WHAT TO WORK ON
After locating the line that contains "Click the export icon for Featured Image" in the material below, copy that line and each one following it, exactly, up to the last line. Pictures stay out.

RECORDS SHOWN
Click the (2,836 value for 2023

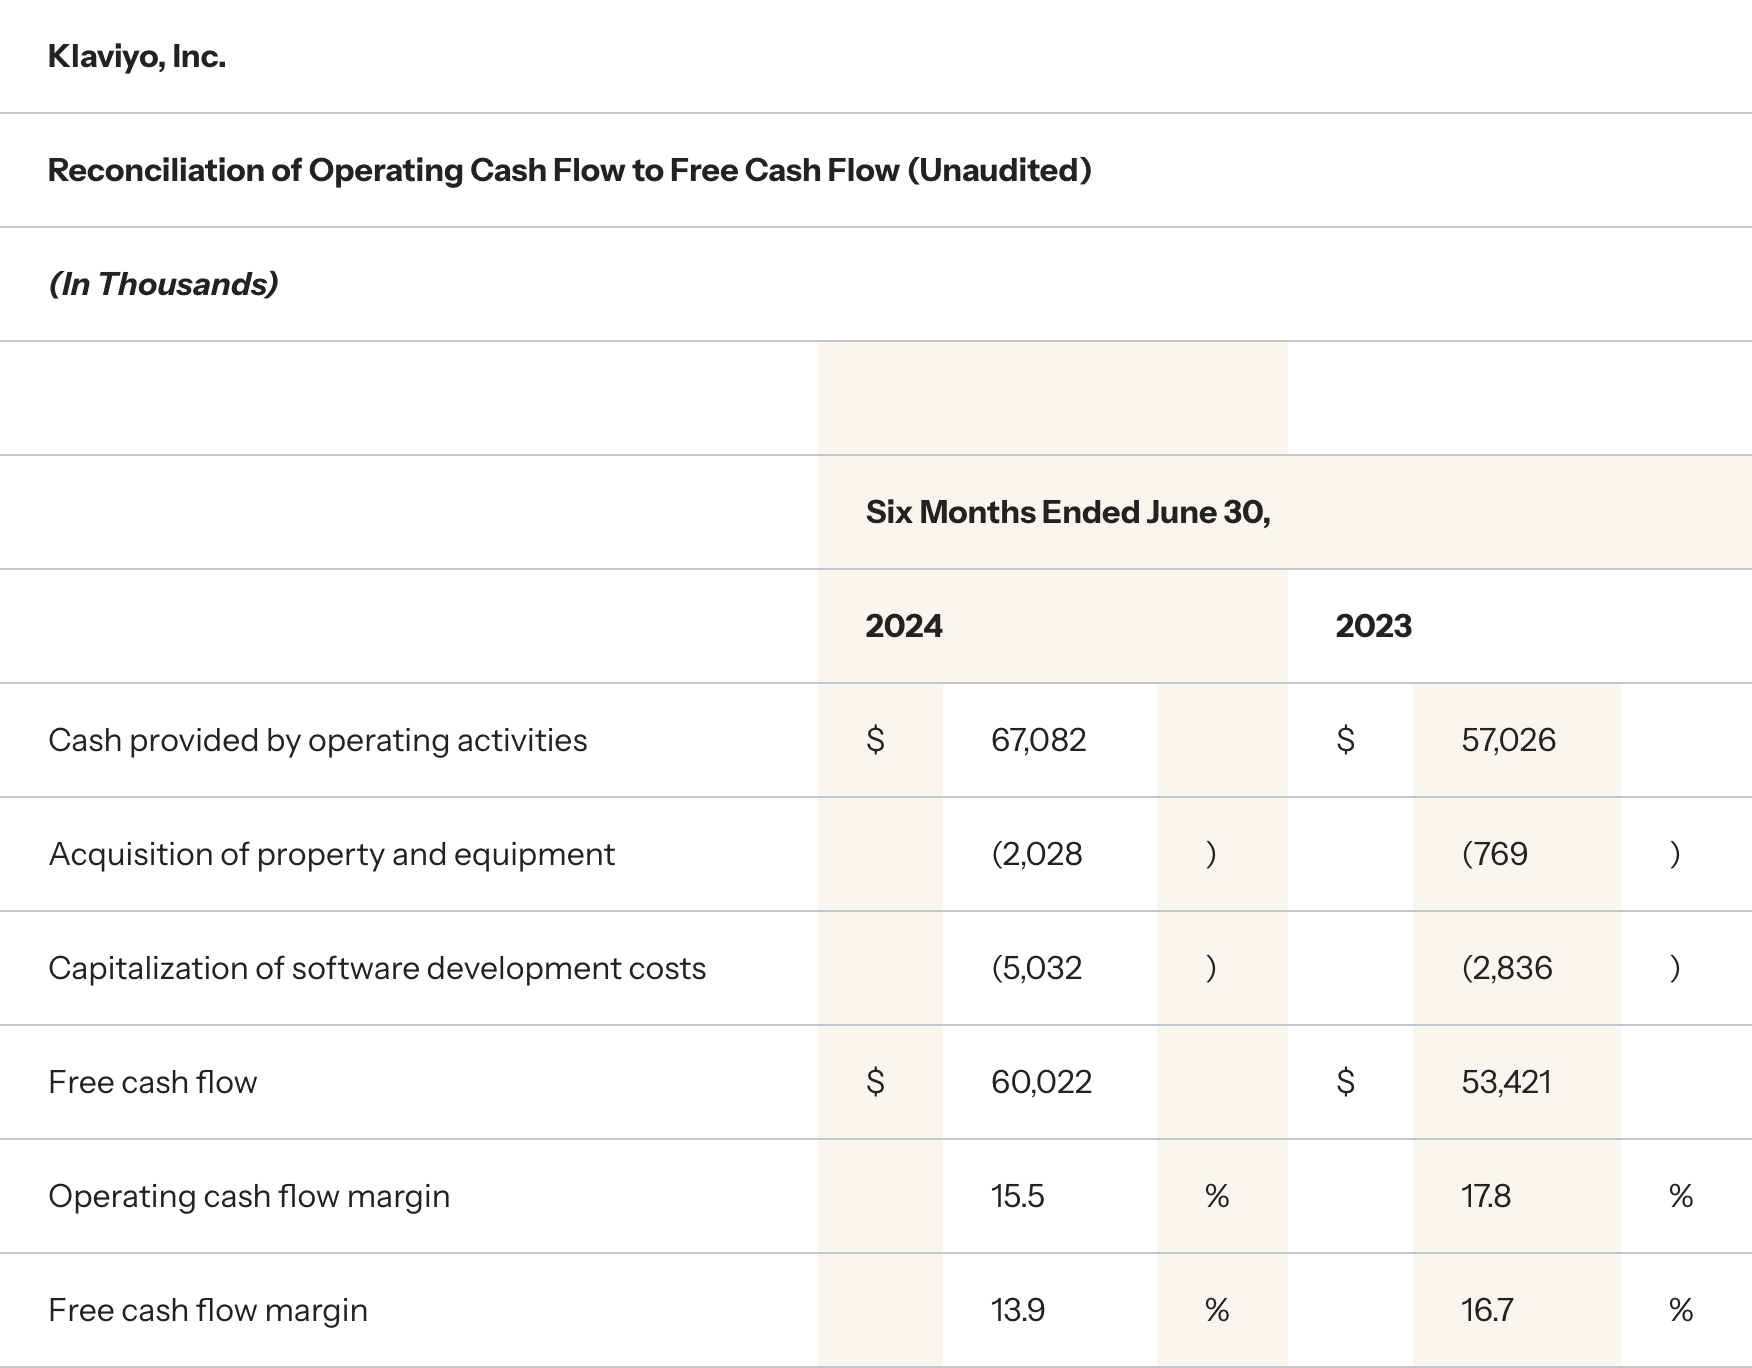tap(1507, 968)
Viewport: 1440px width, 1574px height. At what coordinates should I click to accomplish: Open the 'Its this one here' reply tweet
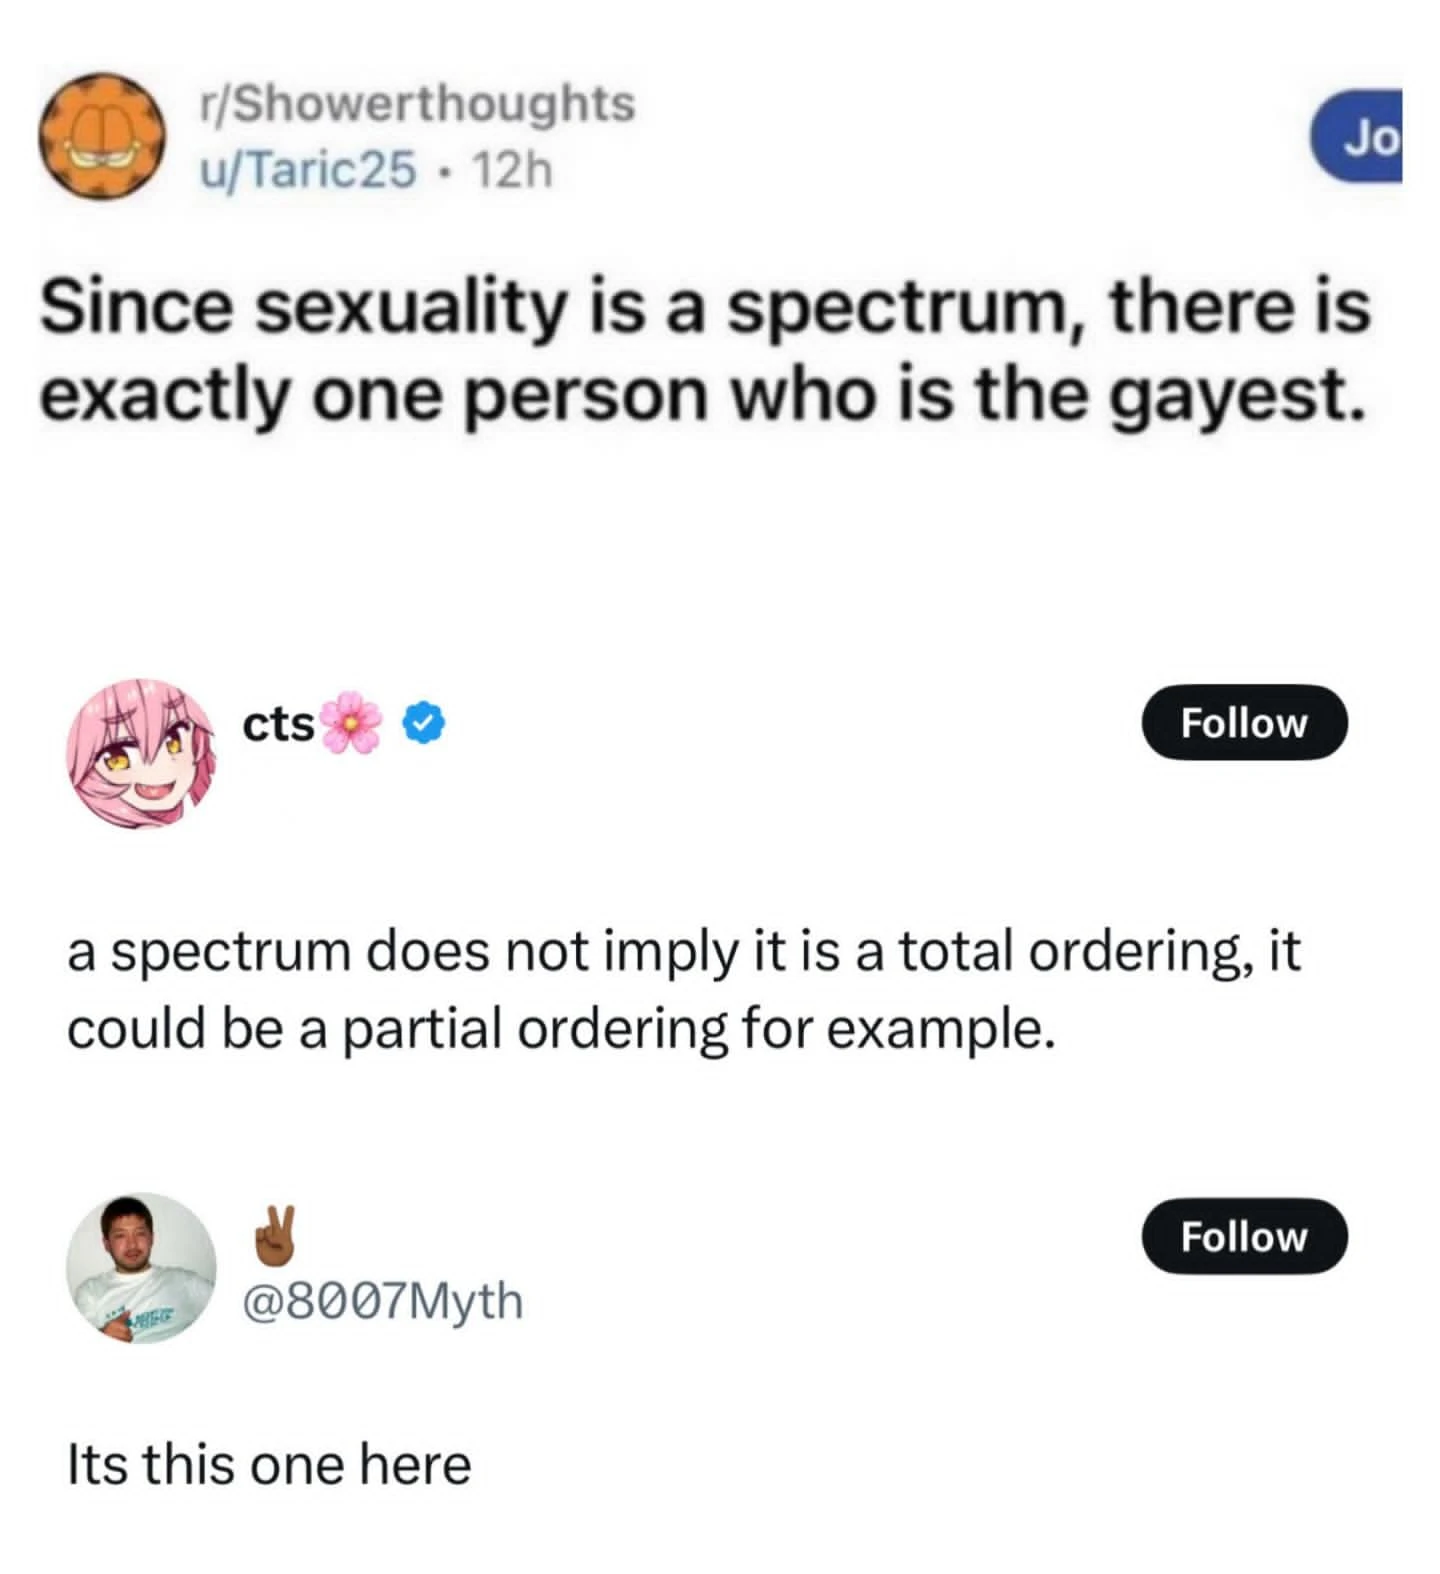269,1465
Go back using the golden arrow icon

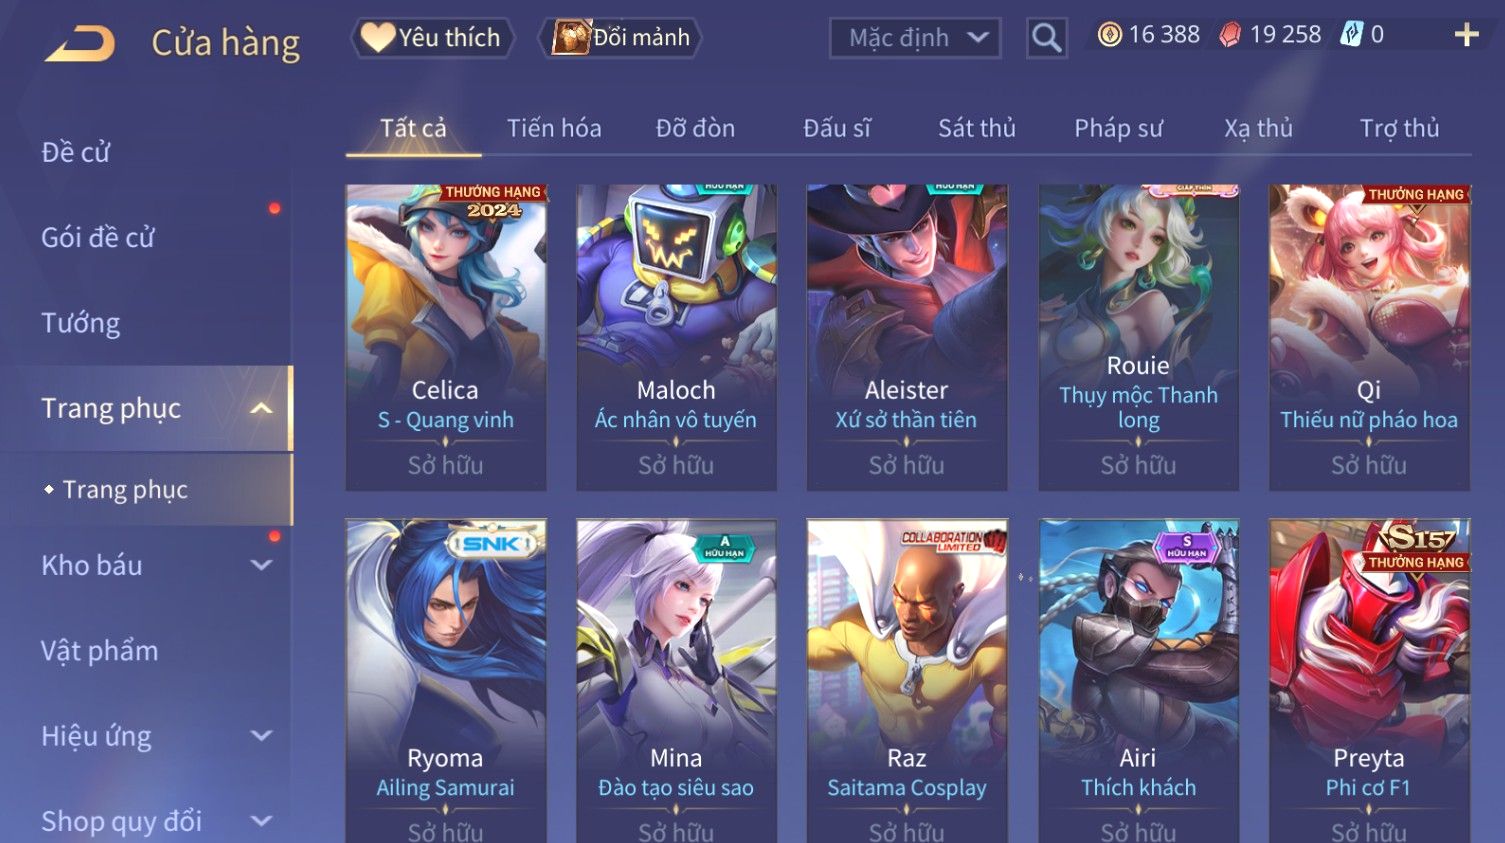tap(80, 43)

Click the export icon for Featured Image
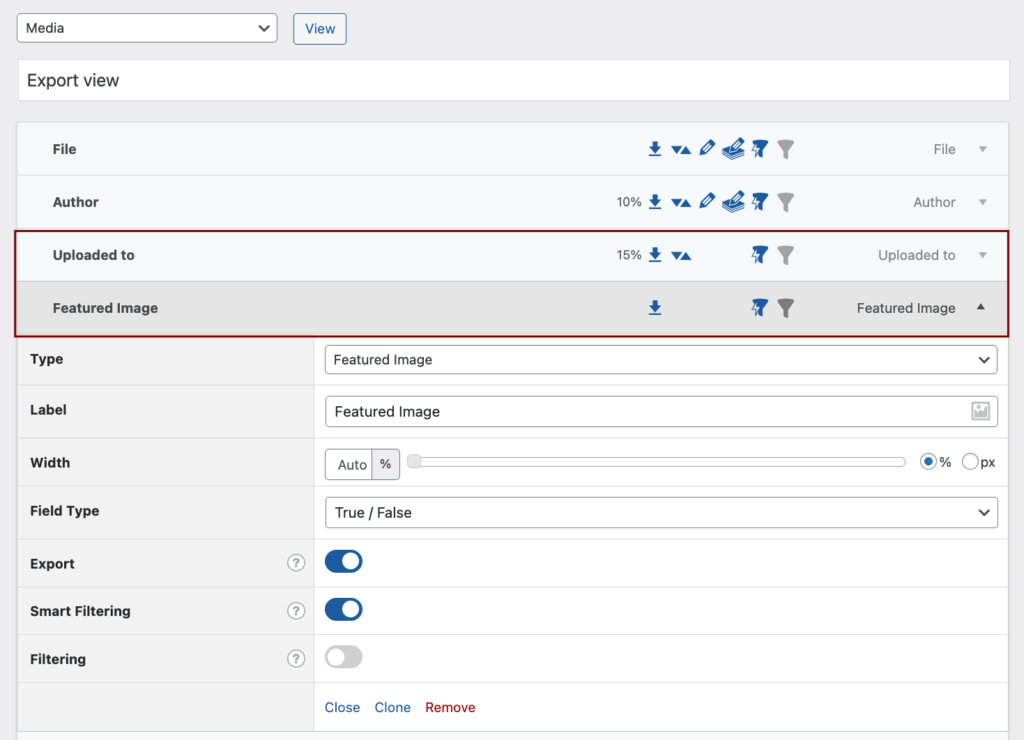coord(655,307)
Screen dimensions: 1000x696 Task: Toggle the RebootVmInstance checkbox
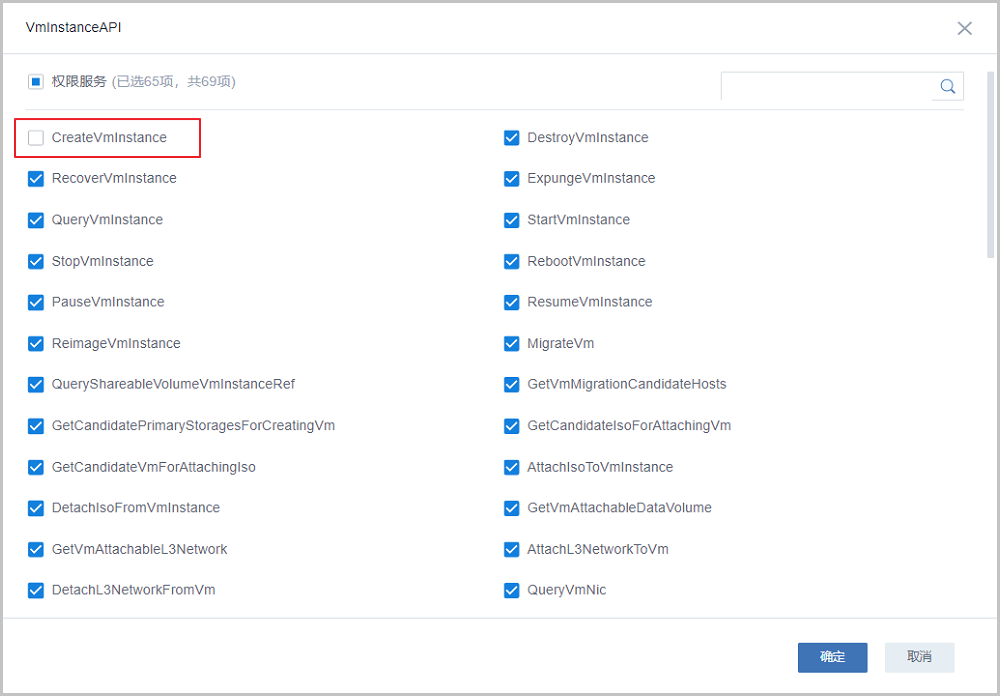512,261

SOLUTION FOR THIS TASK
Click the export icon for Featured Image
coord(655,307)
Screen dimensions: 1000x696 Task: Toggle the RebootVmInstance checkbox
512,261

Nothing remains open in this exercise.